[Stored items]
>>>>>

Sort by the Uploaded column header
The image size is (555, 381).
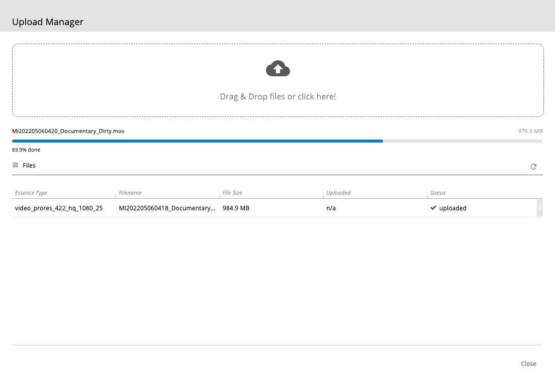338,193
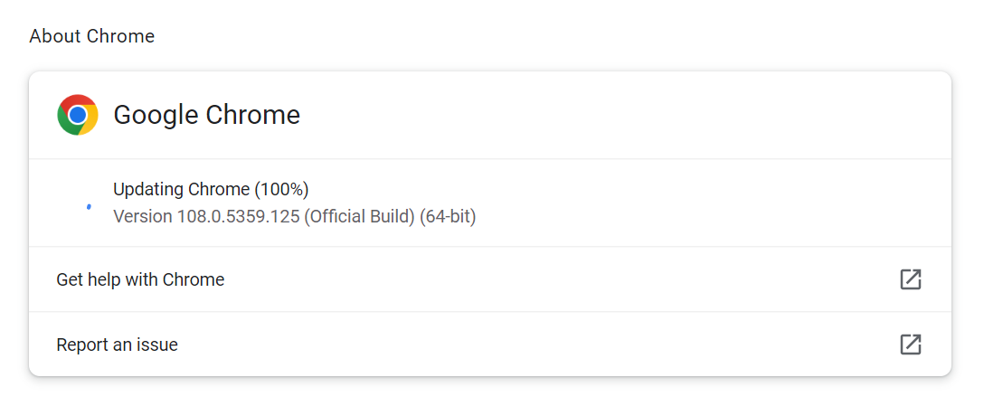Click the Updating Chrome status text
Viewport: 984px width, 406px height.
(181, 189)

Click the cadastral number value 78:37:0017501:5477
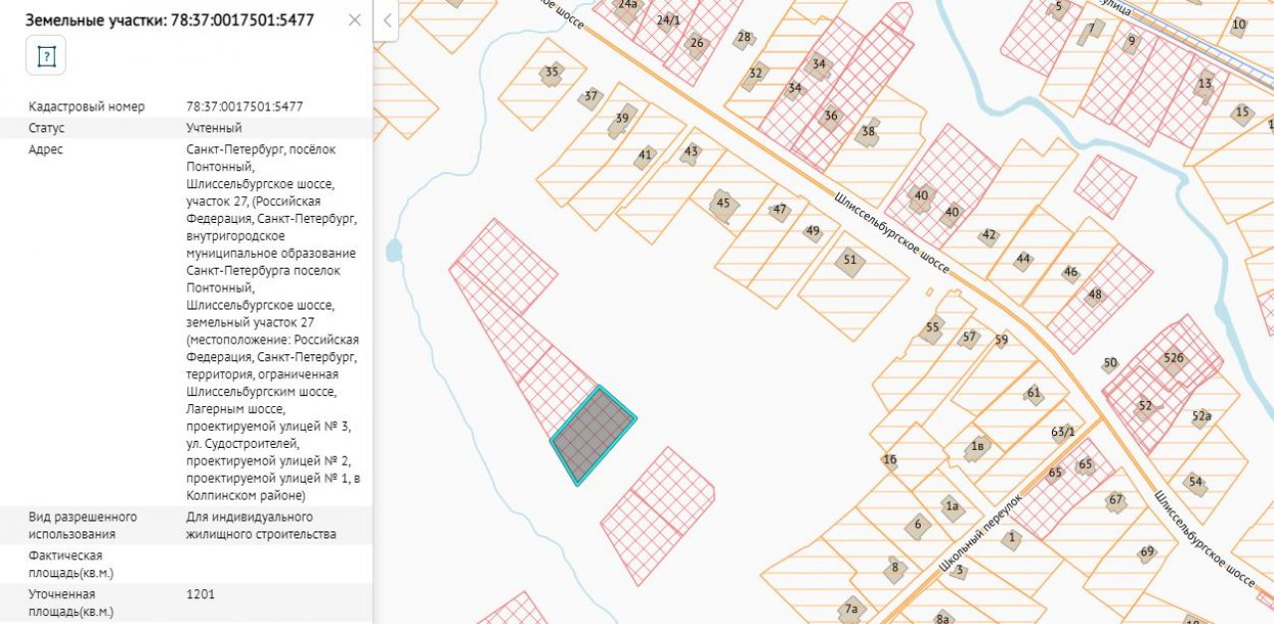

<<<<<
>>>>>

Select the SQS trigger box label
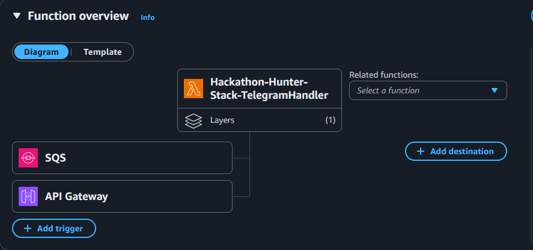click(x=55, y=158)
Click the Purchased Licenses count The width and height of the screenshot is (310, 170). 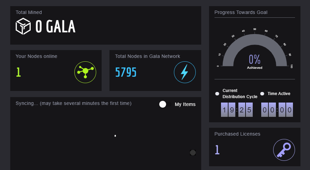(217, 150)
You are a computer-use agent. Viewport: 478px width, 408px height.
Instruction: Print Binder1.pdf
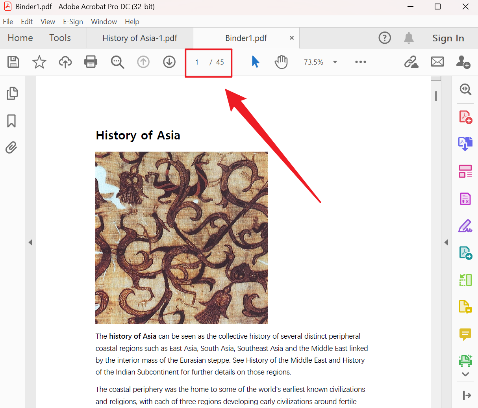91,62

<<<<<
>>>>>

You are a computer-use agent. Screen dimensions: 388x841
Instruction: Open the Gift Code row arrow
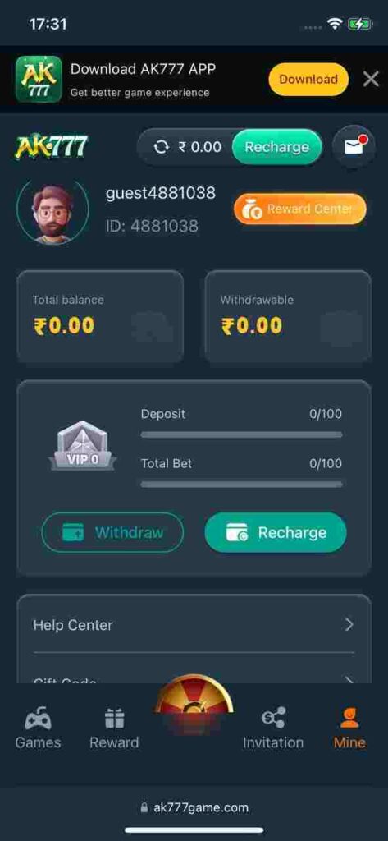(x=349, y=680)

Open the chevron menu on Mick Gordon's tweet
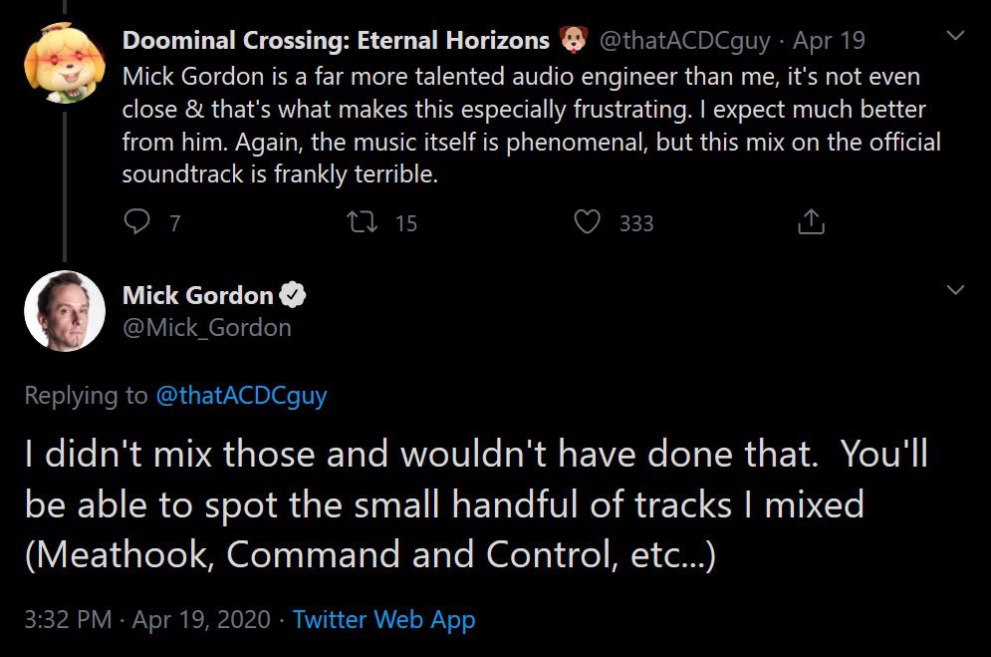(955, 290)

<<<<<

→ REQUIRED WORK
The answer should be a single number: how many lines of the entries hold "computer".

→ ANSWER TO THIS PROBLEM
2